Saturday, 9 November 2013

Word & World 33, 4 (2013) on Bread


The latest issue of Word & World is devoted to ‘Bread’. The content (with main articles and abstracts as below) is available from here.

Editorial

Frederick J. Gaiser
On Eating

Articles

Jeff Wild
Anniversary Bread

David Beckmann
Bread for the World: What Pastors and Christians Need to Know about Hunger Today
Worldwide, hunger is retreating. Still, a staggering number of people live in perpetual hunger. Jesus and the prophets call us to respond, and together we can make a difference. But concerted action is required. Donating one can of food at a time, be it ever so useful, will not be sufficient to meet the crisis.

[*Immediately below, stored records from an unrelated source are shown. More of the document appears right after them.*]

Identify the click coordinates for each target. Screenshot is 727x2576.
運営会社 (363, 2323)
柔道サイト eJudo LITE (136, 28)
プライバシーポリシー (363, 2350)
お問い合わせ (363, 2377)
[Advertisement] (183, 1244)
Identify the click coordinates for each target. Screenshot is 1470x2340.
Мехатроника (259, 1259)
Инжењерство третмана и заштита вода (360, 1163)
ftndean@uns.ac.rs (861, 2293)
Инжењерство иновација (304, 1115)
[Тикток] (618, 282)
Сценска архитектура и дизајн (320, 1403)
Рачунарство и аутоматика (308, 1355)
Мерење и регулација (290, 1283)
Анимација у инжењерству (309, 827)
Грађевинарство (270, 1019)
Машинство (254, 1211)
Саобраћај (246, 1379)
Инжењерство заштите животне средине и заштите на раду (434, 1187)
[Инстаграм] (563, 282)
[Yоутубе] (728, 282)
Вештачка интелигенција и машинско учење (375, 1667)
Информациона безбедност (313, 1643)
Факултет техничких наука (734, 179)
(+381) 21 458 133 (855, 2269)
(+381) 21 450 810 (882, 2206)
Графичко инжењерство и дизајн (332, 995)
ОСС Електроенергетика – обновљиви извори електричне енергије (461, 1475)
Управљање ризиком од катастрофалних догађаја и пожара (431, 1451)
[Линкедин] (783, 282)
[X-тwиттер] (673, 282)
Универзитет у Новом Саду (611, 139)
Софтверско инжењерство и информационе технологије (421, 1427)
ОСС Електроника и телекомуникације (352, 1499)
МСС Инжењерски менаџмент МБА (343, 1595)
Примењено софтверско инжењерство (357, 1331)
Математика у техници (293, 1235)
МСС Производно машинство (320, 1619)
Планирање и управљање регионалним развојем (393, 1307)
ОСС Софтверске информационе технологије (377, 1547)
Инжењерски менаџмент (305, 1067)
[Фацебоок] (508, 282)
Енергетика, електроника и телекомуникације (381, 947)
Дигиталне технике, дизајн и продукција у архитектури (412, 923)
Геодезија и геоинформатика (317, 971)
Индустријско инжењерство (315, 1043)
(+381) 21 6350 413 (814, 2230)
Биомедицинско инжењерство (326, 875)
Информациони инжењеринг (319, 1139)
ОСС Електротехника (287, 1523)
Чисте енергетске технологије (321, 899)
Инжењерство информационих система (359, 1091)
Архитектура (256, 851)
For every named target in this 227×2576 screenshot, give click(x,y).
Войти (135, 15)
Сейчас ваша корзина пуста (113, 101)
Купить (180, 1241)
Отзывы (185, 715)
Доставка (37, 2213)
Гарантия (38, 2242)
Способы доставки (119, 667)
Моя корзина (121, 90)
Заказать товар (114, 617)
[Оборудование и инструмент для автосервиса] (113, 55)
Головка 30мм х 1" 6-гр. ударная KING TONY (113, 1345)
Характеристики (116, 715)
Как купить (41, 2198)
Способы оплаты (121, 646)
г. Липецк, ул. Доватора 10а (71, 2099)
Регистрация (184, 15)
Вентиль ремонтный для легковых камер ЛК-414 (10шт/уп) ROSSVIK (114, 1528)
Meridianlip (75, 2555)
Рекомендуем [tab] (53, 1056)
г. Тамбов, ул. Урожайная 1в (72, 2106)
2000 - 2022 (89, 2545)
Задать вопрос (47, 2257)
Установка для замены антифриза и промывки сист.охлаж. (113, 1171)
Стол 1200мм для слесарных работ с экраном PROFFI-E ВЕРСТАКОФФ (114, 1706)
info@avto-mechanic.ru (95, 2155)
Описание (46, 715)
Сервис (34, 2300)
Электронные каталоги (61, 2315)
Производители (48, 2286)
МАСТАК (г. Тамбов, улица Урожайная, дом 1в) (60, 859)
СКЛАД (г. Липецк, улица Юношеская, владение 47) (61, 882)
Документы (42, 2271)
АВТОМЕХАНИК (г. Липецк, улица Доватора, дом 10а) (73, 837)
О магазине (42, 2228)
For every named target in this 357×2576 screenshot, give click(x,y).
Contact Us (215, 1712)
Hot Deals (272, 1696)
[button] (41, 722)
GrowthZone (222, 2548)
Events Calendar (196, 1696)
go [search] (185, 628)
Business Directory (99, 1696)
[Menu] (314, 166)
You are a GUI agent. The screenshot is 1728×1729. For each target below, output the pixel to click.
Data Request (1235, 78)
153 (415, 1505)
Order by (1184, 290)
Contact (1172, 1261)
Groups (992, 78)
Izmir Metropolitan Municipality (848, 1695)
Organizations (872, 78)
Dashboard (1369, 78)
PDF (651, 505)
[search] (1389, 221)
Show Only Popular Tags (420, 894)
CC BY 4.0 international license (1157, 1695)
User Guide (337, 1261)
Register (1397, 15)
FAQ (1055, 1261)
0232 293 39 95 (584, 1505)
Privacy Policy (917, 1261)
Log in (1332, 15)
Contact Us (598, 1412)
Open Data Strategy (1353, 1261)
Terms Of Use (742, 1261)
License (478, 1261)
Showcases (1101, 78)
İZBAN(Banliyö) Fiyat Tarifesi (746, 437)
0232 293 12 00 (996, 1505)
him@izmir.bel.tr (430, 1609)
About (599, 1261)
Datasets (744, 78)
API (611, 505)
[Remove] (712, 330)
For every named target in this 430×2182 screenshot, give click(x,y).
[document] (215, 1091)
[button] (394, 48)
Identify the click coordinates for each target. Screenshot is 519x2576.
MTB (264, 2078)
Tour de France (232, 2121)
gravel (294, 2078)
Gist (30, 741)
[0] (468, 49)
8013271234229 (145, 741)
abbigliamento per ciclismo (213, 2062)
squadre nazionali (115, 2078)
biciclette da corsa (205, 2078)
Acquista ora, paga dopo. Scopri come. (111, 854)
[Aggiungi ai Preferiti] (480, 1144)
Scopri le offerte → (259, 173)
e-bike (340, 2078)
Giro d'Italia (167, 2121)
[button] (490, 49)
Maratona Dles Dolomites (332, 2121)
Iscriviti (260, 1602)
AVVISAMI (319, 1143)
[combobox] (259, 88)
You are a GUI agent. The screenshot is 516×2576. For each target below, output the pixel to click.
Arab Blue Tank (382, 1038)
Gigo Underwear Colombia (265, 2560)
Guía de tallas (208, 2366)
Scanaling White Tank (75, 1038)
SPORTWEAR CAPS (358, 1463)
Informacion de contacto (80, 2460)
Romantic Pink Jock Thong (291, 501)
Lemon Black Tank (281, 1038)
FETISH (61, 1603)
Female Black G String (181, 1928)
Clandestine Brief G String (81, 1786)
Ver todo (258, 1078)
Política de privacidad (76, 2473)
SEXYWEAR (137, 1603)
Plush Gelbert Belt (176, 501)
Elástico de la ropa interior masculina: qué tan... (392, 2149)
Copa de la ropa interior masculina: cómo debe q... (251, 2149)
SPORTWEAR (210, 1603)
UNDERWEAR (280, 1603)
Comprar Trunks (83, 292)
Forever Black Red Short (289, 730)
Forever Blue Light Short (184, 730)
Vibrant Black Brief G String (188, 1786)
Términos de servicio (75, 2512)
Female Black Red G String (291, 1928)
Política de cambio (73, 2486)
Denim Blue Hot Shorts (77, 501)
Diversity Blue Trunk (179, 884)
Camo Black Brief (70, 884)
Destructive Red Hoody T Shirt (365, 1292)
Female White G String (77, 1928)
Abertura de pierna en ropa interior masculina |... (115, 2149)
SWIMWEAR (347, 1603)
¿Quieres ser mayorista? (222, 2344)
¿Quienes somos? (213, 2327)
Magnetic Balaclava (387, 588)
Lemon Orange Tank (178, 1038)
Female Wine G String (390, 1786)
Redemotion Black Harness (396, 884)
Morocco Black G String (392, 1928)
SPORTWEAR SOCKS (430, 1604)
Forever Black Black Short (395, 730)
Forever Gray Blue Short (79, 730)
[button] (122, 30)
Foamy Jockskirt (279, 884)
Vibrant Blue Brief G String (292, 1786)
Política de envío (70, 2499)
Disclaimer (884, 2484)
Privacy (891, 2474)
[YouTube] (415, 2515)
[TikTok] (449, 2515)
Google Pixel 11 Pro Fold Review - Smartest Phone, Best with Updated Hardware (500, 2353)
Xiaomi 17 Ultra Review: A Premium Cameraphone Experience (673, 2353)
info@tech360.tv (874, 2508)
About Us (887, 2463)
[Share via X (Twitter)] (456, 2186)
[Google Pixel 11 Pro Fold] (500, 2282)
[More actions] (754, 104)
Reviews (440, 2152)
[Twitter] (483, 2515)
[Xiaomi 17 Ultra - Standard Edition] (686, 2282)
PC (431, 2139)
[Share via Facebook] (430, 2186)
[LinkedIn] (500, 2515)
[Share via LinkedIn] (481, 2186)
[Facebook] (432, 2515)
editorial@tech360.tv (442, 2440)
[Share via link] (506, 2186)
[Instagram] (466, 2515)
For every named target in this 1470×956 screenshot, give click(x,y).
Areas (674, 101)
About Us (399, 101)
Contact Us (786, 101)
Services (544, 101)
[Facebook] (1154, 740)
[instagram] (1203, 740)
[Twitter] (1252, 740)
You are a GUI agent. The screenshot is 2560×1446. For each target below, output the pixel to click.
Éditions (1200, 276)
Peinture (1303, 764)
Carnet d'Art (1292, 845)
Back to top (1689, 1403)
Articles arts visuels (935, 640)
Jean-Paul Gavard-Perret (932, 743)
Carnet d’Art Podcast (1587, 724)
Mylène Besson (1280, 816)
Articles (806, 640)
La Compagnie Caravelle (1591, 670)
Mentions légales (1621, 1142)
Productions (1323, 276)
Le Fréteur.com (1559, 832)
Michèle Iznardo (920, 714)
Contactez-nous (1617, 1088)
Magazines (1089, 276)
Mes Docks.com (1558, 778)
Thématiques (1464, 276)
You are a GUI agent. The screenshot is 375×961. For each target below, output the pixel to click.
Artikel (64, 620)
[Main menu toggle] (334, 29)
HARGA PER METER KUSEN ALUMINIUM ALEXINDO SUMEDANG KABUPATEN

Rebecca P. Judge and Charles Taliaferro
Companionable Bread
Do U.S. trade and agricultural policies promote “companionship” (the “sharing of bread”) with other nations and peoples, or are they ways to exercise control over the bread supply to the detriment of others? The question does not permit an easy answer, but even raising it is important in our consideration of our role in an imperfect world.

Peter Speiser
Farm, Bakery, Table: Reflections on a Path of Daily Bread around the Globe
Participating in the production of our “daily bread” – whether rice in Japan, baguettes in South Africa, or lavash in Armenia – produces not only social and economic insights but theological ones as well. God provides for our physical needs, and Jesus, as the “bread of life,” satisfies even more than the rumbling of our stomachs.

Walter Brueggemann
Food Fight
The “food fight” extends throughout the Bible – the struggle for food between those who have much and those who have little. The fight betrays two contrasting ideologies or theologies about food: the conviction that the world is a closed system of limited resources versus the view that the creation is a process open to the continued gifts of a God who is anything but parsimonious.

Pamela Fickenscher
From Catherine to Katniss: Disordered Eating, Resistance, and the Eucharist
In a culture of bread and circuses, when some are obsessed with food and bodies but seldom name God as the source of nourishment and growth, the Christian community has the opportunity to celebrate and proclaim Holy Communion – the “body of Christ” – in life-giving ways that resist the reduction of food and bodies to market consumption.

Susan E. Hylen
Seeing Jesus John’s Way: Manna from Heaven
By using manna as a metaphor for Jesus, John points backwards to understand Jesus’ life, death, and resurrection as part of the Jewish story that begins with the exodus; John also points forward to the Eucharist, allowing those who partake of Jesus as manna to walk as Israelites and disciples whom God feeds with the bread of life.

Bryce Johnson
The Bread of Life
A community bread oven can be a way to gather members of a congregation and the broader community. In the oven, people bake the “bread of life” – both for their own use and the Eucharist – and they become the body of Christ in a new way.

Frederick J. Gaiser
Which Bethlehem? A Tale of Two Cities
Two stories of Bethlehem (the “house of bread”), back to back in our present Bibles, contrast the ugly consequences of hospitality denied (the Outrage at Gibeah) and the delightful consequences of hospitality given (Ruth). The hospitality granted Ruth leads even to the messianic line of Jesus – a remarkable promise to us and a lesson for our own behavior.

Face to Face

Christian Scharen
Vocational Formation for Ministry: The Need for Contextual Reflection

Walter Sundberg
Vocational Formation for Ministry: The Need for the Classical Disciplines

Texts in Context

Shauna K. Hannan
When Scripture Speaks out of Both Sides of Its Mouth: Dueling Preachers on a Faithful Food Ethic
So which is it? Do we, with Scripture, enjoy the abundance God has provided? Or do we, with Scripture, practice care for those who suffer hunger? Before we get to a too-easy “both,” we should think more deeply and theologically about the implications of each.